# Help.... im hitting my driver terrible and the tee height is right!



## Harvey (Apr 26, 2011)

I am using a masters driver which is square, what am i doing wrong?


----------



## stevel1017 (Apr 30, 2007)

going to need a lot more info than that
in what way are you hitting it terrible?
if possible video your swing and post it on youtube and link it here and let us see
right now I will only be able to give you generic pointers
check the basics. grip, address, stance and posture. check the ball position


----------



## Surtees (Sep 11, 2007)

yes what Steve said mor einfo please there are guys here with great knowledge that will be able to help you.


----------



## Harvey (Apr 26, 2011)

YouTube - 14 year old golf swing

Here


----------



## phil brown (Mar 29, 2011)

The first thing that i would say is that you waste no time, perhaps this causes problems. In the video, you don't give yourself time to settle over the where the ball would be plus the club in the video looks like an iron. Perhaps the extra weight of the driver comes into play as your swing looks like it goes past the horizontal at the top. Also with that iron, you are choking right down on the grip, almost on the steel shaft. do you do this with the driver? perhaps the grips are too thick for fourteen year old hands???

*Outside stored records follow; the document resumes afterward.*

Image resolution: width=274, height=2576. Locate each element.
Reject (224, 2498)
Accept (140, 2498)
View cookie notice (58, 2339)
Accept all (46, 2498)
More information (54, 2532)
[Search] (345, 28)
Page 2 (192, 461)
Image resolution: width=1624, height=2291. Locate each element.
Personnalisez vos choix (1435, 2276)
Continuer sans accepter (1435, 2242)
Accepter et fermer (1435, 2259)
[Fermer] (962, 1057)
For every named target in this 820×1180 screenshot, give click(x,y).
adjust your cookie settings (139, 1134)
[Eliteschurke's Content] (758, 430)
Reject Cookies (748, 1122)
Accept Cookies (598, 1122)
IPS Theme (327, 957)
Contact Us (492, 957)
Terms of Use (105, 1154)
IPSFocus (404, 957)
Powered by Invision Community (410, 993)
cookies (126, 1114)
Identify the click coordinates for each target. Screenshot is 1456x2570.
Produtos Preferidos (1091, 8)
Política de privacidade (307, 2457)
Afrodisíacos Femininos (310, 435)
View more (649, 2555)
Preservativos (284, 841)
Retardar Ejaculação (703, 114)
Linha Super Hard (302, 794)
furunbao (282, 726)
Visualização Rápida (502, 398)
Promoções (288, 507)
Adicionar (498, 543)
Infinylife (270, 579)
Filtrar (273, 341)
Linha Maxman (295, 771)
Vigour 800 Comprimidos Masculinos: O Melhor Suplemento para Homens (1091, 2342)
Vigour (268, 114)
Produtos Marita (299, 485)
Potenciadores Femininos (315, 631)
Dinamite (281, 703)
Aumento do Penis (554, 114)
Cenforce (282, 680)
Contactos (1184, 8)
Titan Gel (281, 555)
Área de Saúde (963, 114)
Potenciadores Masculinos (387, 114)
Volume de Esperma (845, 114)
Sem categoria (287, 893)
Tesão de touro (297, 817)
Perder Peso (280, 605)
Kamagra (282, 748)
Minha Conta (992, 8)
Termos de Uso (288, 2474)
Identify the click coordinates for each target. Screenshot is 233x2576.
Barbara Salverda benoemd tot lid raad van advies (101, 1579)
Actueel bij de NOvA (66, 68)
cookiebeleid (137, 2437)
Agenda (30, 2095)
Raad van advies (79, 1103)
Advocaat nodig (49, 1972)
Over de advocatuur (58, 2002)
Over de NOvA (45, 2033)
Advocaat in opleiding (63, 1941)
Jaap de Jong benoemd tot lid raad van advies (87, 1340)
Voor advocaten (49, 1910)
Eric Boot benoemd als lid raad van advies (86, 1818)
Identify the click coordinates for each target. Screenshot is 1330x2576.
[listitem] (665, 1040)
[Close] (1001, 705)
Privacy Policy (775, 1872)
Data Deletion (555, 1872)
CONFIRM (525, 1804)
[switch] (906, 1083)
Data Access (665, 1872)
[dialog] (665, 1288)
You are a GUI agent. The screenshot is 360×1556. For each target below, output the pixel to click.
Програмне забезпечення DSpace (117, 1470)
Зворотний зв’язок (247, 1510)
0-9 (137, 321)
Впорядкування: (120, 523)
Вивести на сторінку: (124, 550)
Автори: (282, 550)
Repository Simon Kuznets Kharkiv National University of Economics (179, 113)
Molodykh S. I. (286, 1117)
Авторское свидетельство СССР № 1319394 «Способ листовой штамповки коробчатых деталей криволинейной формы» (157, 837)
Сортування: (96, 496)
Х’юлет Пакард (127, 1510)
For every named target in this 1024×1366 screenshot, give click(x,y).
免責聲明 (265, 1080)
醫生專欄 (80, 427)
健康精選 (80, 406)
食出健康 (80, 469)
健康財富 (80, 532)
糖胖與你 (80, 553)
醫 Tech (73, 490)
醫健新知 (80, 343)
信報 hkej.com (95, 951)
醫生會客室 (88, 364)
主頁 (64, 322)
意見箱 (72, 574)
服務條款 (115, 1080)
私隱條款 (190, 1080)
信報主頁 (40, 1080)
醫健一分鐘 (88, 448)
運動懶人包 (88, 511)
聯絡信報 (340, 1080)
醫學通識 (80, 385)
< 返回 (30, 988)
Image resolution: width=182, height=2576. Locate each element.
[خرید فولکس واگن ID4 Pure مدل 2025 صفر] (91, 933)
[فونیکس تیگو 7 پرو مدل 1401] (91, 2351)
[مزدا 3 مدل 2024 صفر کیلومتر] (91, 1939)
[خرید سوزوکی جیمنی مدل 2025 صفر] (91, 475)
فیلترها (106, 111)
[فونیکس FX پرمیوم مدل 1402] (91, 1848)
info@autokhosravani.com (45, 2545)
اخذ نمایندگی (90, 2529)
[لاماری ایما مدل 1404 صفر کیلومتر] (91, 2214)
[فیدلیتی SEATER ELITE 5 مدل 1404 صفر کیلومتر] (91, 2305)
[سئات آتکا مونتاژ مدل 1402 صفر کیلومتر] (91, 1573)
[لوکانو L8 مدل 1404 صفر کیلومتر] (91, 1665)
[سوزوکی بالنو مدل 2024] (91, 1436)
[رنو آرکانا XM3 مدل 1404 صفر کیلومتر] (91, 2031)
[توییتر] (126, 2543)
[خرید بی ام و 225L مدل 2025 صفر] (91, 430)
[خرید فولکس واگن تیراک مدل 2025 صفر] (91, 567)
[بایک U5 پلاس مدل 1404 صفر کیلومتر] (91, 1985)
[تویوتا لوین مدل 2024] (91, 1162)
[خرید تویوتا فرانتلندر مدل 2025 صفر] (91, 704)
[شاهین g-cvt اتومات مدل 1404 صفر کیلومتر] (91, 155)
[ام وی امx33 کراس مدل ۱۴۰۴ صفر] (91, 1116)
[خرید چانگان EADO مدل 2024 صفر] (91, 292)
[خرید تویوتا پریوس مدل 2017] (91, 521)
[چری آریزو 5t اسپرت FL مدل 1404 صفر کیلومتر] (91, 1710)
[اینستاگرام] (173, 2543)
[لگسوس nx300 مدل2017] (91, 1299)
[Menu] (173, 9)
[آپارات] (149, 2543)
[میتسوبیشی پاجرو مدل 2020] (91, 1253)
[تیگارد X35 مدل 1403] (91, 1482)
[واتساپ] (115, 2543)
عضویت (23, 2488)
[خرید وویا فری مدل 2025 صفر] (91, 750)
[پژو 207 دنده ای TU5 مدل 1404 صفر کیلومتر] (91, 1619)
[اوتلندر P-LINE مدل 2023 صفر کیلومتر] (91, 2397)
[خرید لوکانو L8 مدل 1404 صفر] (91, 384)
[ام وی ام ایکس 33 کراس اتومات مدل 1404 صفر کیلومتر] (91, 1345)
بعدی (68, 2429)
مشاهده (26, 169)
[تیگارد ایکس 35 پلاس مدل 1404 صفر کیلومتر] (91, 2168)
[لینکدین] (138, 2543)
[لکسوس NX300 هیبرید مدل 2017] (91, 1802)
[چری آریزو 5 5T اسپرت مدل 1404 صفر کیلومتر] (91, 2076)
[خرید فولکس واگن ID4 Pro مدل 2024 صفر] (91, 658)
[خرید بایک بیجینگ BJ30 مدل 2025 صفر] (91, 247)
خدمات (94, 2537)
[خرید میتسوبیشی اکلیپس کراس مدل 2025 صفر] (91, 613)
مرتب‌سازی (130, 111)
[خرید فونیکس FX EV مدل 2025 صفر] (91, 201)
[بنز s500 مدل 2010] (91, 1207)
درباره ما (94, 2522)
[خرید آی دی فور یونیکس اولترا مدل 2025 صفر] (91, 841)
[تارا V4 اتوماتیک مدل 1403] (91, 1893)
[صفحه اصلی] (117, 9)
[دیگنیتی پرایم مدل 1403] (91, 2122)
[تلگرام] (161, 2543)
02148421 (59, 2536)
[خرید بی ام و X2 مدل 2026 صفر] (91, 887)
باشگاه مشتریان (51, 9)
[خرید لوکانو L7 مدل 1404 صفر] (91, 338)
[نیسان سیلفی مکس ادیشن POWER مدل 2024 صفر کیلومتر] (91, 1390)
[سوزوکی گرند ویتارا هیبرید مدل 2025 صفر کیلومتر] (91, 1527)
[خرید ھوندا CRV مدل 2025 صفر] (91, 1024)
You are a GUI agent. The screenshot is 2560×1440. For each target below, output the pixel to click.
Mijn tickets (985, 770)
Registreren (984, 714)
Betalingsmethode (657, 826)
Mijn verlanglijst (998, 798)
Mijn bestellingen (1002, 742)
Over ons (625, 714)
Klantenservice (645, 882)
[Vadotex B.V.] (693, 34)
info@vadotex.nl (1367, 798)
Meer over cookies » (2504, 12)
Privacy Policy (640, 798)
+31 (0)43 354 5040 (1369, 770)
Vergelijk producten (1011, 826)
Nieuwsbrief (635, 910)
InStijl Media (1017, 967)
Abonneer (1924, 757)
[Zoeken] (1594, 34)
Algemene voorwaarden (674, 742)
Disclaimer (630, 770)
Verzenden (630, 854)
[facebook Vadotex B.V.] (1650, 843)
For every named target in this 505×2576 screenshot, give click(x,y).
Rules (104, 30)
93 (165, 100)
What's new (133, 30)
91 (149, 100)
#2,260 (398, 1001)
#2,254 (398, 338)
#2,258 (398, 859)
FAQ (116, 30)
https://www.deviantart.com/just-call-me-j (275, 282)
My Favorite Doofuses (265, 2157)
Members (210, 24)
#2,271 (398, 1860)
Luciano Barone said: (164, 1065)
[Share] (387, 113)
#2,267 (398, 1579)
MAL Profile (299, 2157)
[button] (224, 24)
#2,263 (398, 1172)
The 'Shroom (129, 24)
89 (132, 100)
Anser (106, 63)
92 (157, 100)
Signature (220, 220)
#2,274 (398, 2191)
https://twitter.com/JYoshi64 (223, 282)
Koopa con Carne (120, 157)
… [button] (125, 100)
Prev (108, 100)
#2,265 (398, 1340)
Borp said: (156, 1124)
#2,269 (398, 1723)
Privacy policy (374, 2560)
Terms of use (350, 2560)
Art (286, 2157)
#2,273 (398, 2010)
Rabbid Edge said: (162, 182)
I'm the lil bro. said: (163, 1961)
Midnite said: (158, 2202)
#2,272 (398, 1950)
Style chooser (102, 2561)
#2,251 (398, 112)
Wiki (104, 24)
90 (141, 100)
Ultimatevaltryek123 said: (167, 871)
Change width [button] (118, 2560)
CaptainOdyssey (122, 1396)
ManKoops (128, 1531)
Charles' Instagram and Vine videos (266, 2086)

I wish i had missed other sports out as i was growing and dived straight into golf. I am now 48 years old and have only had 12-15 years playing golf.


----------



## stevel1017 (Apr 30, 2007)

I am gonna bet you slice your driver
you set up with your shoulders open to your feet and hips
this promotes the outside in swing you have, also know as coming over the top.
set up with your shoulders square to your feet and hips
now to really work on losing the slice swing only to half way and stop
you want the shafdt to be pointing to the right of the target line with the toe of the club at about 10 oclock when you stop
this will promote a hook (an over correction) but to lose the slice over correct until you hit it square and solid
good luck to you


----------